• **PROBLEM TO SOLVE**
Return verbatim the line containing "Given: Click the folder icon of Билд 2.5" together with all lines that follow it, through the end of the records.

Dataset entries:
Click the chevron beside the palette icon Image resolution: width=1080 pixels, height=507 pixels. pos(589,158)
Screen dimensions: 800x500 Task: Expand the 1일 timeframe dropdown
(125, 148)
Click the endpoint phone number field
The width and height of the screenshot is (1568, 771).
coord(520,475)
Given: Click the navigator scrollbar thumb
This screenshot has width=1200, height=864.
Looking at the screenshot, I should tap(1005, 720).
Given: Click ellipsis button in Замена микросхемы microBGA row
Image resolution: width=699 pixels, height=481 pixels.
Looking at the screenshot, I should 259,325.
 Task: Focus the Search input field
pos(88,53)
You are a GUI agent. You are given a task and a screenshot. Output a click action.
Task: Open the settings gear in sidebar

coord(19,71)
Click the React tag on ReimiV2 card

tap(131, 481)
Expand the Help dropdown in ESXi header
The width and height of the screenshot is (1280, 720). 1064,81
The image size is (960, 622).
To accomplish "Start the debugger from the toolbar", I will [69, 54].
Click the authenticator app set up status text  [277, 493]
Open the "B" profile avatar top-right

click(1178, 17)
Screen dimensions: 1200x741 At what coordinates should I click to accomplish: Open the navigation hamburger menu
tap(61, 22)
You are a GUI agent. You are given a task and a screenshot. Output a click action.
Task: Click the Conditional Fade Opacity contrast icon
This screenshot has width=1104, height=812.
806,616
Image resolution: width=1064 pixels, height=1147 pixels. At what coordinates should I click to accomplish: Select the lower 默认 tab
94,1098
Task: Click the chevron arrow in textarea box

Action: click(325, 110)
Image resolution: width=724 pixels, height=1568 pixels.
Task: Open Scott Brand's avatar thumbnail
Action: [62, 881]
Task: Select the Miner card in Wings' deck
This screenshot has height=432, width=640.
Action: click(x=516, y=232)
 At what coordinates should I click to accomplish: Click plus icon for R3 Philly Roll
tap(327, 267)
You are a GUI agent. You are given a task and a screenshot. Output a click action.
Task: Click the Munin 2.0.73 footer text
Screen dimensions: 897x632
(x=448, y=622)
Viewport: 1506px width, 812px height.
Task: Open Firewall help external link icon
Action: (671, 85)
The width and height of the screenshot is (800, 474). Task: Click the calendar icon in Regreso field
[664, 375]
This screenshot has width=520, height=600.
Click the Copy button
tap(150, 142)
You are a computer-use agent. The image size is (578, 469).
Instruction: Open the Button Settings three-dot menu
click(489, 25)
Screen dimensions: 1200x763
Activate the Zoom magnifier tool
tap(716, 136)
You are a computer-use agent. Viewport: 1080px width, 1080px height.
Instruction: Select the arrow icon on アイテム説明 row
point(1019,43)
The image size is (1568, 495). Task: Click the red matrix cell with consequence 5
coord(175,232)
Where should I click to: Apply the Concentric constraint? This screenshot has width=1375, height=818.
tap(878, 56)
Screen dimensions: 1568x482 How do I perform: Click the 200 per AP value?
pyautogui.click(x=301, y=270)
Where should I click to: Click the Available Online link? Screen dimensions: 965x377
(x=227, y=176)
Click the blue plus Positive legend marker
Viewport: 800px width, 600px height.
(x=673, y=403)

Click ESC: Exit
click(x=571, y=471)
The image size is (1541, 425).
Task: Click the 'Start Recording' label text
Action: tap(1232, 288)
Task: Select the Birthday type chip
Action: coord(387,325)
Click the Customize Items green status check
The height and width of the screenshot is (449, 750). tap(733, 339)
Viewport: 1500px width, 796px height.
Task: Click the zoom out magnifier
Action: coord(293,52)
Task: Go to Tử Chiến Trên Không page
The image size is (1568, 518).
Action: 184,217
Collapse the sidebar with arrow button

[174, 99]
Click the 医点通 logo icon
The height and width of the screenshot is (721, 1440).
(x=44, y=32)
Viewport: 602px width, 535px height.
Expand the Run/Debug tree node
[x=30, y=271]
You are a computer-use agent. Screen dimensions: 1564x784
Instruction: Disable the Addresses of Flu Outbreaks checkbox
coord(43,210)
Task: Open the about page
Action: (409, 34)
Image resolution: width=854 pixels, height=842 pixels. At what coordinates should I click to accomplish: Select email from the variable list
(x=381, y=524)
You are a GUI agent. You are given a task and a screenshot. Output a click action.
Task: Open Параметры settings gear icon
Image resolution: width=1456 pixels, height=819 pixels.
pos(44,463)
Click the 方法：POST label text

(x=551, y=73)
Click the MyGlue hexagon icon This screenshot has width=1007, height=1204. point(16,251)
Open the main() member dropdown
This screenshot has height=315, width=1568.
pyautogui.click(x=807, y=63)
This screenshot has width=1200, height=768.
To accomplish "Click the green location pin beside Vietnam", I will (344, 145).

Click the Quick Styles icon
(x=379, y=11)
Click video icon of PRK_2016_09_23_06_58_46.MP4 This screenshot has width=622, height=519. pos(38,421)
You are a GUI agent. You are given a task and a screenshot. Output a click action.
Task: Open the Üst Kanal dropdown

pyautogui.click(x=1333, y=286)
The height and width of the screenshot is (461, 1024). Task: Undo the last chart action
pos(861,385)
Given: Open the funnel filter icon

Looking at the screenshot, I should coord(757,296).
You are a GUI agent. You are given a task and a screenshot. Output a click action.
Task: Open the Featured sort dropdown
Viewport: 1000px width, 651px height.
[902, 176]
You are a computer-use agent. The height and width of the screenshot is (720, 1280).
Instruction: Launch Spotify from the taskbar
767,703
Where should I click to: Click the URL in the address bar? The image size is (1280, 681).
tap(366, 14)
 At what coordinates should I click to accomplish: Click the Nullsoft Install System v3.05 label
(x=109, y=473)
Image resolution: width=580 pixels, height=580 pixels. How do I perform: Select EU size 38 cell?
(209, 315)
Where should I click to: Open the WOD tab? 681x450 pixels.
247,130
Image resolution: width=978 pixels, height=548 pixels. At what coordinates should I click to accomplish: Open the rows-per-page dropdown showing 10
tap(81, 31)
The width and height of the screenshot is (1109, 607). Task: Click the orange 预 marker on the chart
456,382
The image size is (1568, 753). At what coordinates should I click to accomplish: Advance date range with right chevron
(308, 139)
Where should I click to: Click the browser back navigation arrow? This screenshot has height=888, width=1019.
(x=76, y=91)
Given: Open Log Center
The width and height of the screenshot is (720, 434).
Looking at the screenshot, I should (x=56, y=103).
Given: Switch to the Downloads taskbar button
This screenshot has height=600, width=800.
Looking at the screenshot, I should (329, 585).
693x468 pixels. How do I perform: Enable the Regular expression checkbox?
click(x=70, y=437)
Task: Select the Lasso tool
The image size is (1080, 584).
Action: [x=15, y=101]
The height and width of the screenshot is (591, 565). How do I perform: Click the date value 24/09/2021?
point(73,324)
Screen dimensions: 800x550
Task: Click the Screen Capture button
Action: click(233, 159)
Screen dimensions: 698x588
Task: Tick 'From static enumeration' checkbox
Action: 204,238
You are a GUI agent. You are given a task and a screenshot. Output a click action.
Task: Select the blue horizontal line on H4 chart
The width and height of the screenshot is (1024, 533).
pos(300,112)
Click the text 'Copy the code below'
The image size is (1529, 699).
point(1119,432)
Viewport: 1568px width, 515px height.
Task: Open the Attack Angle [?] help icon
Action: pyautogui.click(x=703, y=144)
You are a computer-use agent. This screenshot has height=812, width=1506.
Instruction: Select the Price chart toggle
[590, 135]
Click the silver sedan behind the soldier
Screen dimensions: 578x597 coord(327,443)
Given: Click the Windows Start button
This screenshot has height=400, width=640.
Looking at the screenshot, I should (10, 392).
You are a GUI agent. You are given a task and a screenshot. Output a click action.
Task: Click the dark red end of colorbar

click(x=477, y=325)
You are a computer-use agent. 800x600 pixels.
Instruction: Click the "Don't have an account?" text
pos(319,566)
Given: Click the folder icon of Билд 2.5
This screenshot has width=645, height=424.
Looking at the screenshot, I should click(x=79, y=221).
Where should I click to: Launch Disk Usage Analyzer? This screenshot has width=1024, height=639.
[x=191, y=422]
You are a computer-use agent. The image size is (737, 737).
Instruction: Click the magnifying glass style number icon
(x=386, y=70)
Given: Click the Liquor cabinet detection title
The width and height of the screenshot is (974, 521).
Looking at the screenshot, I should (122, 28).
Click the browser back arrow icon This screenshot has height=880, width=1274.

• **ANSWER**
Given: Click the folder icon of Билд 2.5
This screenshot has width=645, height=424.
Looking at the screenshot, I should click(x=79, y=221).
Where should I click to: Launch Disk Usage Analyzer? This screenshot has width=1024, height=639.
[x=191, y=422]
You are a computer-use agent. The image size is (737, 737).
Instruction: Click the magnifying glass style number icon
(x=386, y=70)
Given: Click the Liquor cabinet detection title
The width and height of the screenshot is (974, 521).
Looking at the screenshot, I should (122, 28).
Click the browser back arrow icon This screenshot has height=880, width=1274.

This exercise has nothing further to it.